On Friday, Tokayev tweeted that “20,000 bandits”, many of whom were from outside Kazakhstan, were launching an assault on Almaty designed to overthrow his regime. It seemed typical of the blatant misinformation issued by authoritarian leaders intent on legitimating violence against their own people.

Emerging evidence, however, suggests that at least some of the violence could be an eruption of intra-elite factional infighting.

The Kremlin has moved decisively to save the Tokayev regime during recent events. Kazakh President Kassym-Jomart Tokayev with Russian President Vladimir Putin at the 16th Russia-Kazakhstan Interregional Cooperation Forum in Omsk, 2019 (Kremlin.ru)

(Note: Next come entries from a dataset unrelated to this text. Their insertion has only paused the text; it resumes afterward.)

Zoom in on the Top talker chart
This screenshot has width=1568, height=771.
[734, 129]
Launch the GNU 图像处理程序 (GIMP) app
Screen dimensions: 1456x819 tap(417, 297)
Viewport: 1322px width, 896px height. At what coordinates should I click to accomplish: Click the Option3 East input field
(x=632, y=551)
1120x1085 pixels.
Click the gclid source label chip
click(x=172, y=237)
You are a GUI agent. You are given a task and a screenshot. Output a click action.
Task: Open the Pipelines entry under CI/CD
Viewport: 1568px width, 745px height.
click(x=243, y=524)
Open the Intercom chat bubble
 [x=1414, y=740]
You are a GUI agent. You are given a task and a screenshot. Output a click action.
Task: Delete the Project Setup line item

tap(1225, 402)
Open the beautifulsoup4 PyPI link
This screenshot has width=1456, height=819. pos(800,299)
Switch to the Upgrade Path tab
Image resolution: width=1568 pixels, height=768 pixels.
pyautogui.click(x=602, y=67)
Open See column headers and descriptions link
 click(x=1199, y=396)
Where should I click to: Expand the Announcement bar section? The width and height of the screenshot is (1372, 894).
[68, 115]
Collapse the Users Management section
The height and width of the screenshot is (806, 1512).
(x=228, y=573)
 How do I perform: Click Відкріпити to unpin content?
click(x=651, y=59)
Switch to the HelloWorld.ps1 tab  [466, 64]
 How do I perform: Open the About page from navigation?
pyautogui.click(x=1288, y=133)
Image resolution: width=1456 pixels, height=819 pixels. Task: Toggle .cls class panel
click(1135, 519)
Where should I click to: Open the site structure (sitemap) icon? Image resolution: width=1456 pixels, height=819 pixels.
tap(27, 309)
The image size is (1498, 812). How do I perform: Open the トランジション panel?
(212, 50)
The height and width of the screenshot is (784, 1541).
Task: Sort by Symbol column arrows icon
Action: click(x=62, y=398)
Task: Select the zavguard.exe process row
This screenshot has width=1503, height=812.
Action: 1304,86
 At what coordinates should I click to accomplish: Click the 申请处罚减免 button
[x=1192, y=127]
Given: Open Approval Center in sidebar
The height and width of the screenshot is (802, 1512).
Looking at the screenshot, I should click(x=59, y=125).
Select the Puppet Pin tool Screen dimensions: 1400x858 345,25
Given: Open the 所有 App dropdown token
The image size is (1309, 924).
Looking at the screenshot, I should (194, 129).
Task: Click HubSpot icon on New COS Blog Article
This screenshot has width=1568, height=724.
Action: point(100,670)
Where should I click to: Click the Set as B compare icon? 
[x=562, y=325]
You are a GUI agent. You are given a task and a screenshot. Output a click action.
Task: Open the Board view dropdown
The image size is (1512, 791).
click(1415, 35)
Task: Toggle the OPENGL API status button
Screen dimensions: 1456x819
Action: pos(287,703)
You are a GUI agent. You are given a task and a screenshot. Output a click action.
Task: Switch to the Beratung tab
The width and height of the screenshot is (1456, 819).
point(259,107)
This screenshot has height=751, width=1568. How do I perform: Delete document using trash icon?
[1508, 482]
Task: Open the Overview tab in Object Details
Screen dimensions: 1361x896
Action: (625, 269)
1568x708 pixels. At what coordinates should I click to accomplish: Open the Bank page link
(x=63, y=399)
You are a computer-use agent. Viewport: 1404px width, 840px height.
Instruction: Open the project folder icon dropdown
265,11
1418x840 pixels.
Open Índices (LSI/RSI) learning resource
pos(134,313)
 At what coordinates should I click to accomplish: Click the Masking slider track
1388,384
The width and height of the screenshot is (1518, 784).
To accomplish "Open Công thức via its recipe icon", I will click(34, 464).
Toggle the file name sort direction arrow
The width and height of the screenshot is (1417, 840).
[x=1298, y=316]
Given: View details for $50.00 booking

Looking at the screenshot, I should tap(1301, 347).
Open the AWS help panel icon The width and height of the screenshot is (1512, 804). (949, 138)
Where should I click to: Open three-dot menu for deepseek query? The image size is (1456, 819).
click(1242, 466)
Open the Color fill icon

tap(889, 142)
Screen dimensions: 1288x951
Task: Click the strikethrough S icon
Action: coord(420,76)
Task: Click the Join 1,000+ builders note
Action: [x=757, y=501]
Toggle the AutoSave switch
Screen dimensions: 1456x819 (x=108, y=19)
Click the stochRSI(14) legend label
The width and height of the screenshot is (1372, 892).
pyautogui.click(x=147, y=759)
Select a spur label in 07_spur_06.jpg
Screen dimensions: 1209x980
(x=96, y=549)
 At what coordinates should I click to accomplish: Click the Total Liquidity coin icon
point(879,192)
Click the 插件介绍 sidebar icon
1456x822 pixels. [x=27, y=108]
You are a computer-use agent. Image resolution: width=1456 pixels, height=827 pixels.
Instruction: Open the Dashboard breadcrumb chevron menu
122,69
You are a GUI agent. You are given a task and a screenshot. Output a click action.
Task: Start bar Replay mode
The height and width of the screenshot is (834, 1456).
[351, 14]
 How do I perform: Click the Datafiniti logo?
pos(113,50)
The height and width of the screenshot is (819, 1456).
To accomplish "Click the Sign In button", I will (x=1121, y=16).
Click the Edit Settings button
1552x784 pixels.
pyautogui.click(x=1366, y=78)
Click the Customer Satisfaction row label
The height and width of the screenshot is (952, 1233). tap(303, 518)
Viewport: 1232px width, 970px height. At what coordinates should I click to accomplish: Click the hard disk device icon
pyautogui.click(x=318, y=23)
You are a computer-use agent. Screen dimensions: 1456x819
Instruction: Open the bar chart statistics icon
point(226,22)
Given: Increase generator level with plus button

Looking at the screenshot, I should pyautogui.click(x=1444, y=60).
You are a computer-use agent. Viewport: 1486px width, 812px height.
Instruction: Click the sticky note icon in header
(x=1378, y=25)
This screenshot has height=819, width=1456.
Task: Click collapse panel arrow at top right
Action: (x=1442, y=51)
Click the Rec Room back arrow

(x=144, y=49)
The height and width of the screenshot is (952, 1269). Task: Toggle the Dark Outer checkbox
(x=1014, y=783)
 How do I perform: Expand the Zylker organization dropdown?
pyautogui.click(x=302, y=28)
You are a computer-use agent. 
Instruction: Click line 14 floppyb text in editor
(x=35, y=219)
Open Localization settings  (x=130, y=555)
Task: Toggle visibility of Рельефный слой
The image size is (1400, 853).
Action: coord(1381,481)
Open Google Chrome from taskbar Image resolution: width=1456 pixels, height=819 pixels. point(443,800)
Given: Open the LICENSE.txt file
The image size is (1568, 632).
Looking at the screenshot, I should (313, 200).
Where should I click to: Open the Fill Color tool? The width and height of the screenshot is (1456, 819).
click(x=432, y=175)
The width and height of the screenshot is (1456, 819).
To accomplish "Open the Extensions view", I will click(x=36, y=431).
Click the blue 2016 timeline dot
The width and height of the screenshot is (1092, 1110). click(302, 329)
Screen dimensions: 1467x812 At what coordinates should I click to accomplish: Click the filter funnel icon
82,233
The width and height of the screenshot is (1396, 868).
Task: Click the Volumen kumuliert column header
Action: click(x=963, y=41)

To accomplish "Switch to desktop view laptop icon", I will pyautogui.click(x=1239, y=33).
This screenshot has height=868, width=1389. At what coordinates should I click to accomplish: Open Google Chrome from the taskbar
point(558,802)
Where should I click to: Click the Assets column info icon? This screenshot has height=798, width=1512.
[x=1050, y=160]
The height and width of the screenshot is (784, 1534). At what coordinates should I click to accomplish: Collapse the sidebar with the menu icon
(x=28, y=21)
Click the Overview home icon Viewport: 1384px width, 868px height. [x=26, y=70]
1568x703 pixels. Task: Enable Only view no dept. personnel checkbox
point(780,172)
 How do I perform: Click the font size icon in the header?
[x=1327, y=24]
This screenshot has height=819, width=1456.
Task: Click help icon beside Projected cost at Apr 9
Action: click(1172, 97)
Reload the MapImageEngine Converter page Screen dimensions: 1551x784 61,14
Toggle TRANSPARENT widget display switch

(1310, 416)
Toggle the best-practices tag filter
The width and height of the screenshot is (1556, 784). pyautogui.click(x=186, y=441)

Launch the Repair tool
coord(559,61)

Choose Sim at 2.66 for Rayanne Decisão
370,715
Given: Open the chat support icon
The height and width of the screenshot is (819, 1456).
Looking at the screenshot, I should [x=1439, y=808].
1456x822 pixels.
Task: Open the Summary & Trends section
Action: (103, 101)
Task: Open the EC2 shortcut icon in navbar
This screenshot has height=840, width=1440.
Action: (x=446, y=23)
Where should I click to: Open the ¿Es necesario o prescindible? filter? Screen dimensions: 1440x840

Over the weekend, the Kazakh intelligence agency announced that it had detained its former head, Karim Masimov, on suspicion of treason. Danil Kislov, a Russian national who runs the Central Asia-focused Fergana news agency, has speculated that the chaos on the streets of Almaty and other large Kazakh cities is the manifestation of a power struggle between factions loyal to Tokayev and former president Nazarbayev, who ruled Kazakhstan for almost 30 years until his replacement by Tokayev in 2019. He added that Nazarbayev’s nephew appeared to be playing a major role in instigating the protests.

Kislov’s account is supported by a local human rights activist who says he took part in what was initially a peaceful protest in Almaty until the arrival of an “unruly mob of what seemed more like thugs than the kind of people – students, bookish dissidents and middle-class malcontents – who usually turn out for protests in Kazakhstan.”

It must be stressed that credible news on the ground is scarce. Authorities have shut down most digital communications, major airports have been sealed off, and at least some foreign journalists have been prevented from entering the country. However, it appears that events in Kazakhstan are more complex than the narrative that had already been established in the minds of many outside observers – that of a thuggish despot meeting calls for modest political reform with bullets.

Yet again, the Kazakh people have been deprived of their right to author their own future.

Whatever the true origins and motivations of the protestors, it is obvious that Russia, always keen to prop up compliant autocrats in its sphere of influence, is exploiting the opportunity to enhance its own influence in Kazakhstan. On 5 January, Tokayev issued a call for assistance from the Collective Security Treaty Organisation (CSTO), a six-member regional security bloc headed by Russia. Despite the CSTO having never actively deployed troops in a member state, and its charter stating that intervention is only permissible if a member state faces an external threat, the group quickly agreed to assist. A government official estimated that around 2,500 foreign soldiers, drawn from the six member states, were to be deployed.

A spokesperson for Tokayev claimed that CSTO troops “will probably stay for a week” in Kazakhstan. If this is true or not remains to be seen. However, Russia – perhaps to its own surprise – has been handed a great boon: its southern neighbour, with whom it shares the world’s second-longest border, has signalled that it is willing to draw closer to the Kremlin in search of security.

As of Monday, peace – of a decidedly cold sort – appears to have been restored. In an address to the CSTO, Tokayev claimed victory against opposition forces while reiterating his claim that the protests had been hijacked by “terrorist” and extremist forces.

Despite the immense confusion of the past week, two conclusions seem clear. The first is that, yet again, the Kazakh people have been deprived of their right to author their own future. This is especially poignant when considering that, at least initially, protestors were making genuine calls for political reform. The other, which is sure to attract more attention from outside observers – including in Ukraine – is that the Kremlin, having moved decisively to save the Tokayev regime, is poised to wield more influence along its frontiers.